Task to complete:
Once you reach the line containing "You are a GUI agent. The screenshot is 220×2576." in the data below, restate each line word for word up to and including the one containing "Fine Lines & Wrinkles (110, 1382)".

Record excerpts:
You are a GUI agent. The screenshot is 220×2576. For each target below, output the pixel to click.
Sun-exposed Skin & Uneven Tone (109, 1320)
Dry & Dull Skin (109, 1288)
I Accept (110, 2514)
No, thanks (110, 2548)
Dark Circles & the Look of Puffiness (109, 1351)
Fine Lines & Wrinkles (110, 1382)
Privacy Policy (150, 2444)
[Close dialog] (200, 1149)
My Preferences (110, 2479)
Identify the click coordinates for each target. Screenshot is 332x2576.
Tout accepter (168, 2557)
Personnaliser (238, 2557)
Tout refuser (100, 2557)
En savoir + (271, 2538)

* * *

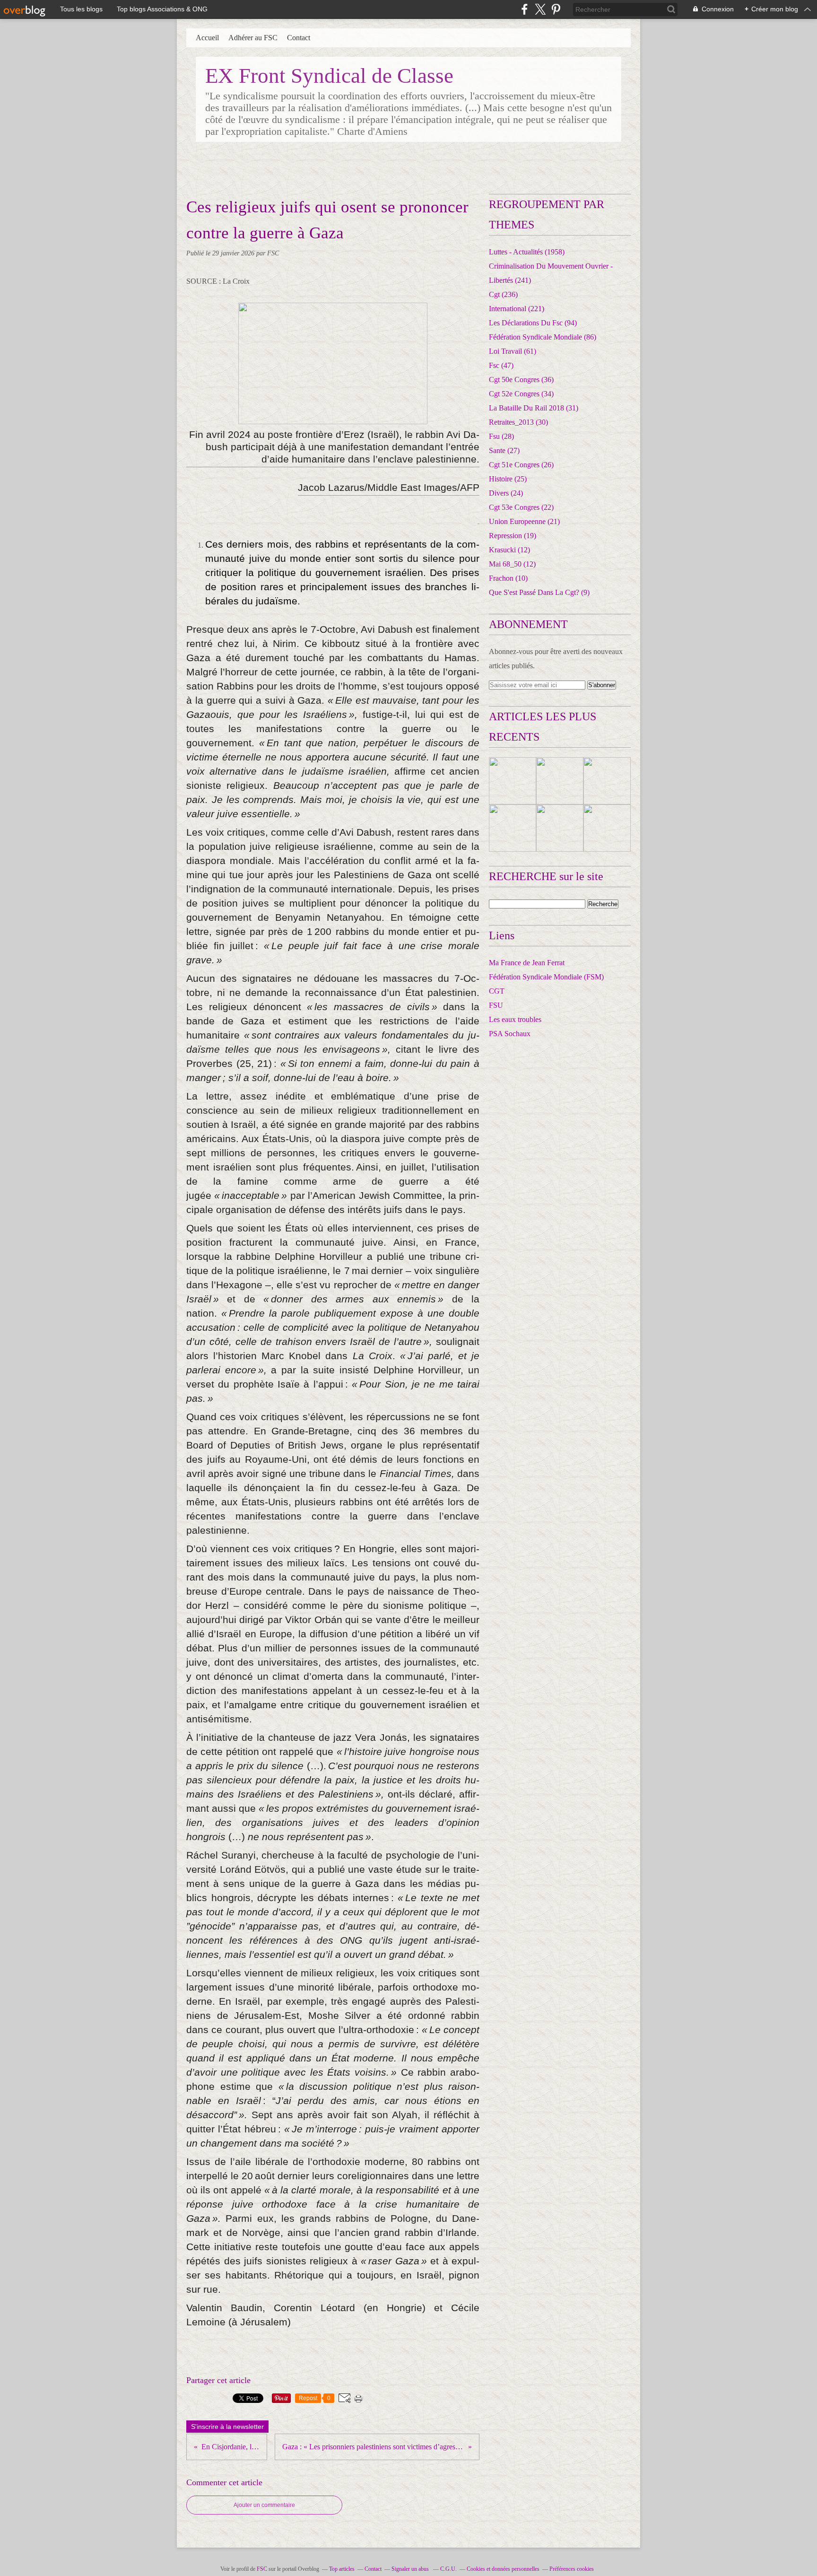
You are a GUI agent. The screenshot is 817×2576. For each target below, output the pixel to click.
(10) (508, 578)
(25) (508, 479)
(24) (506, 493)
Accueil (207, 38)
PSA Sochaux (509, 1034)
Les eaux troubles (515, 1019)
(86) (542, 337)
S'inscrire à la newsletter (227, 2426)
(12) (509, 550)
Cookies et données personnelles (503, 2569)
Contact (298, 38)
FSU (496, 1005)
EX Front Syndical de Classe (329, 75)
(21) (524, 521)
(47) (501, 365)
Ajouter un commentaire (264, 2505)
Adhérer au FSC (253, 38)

Exercise solution:
You are a GUI agent. The screenshot is 220×2576. For each target below, output the pixel to click.
Sun-exposed Skin & Uneven Tone (109, 1320)
Dry & Dull Skin (109, 1288)
I Accept (110, 2514)
No, thanks (110, 2548)
Dark Circles & the Look of Puffiness (109, 1351)
Fine Lines & Wrinkles (110, 1382)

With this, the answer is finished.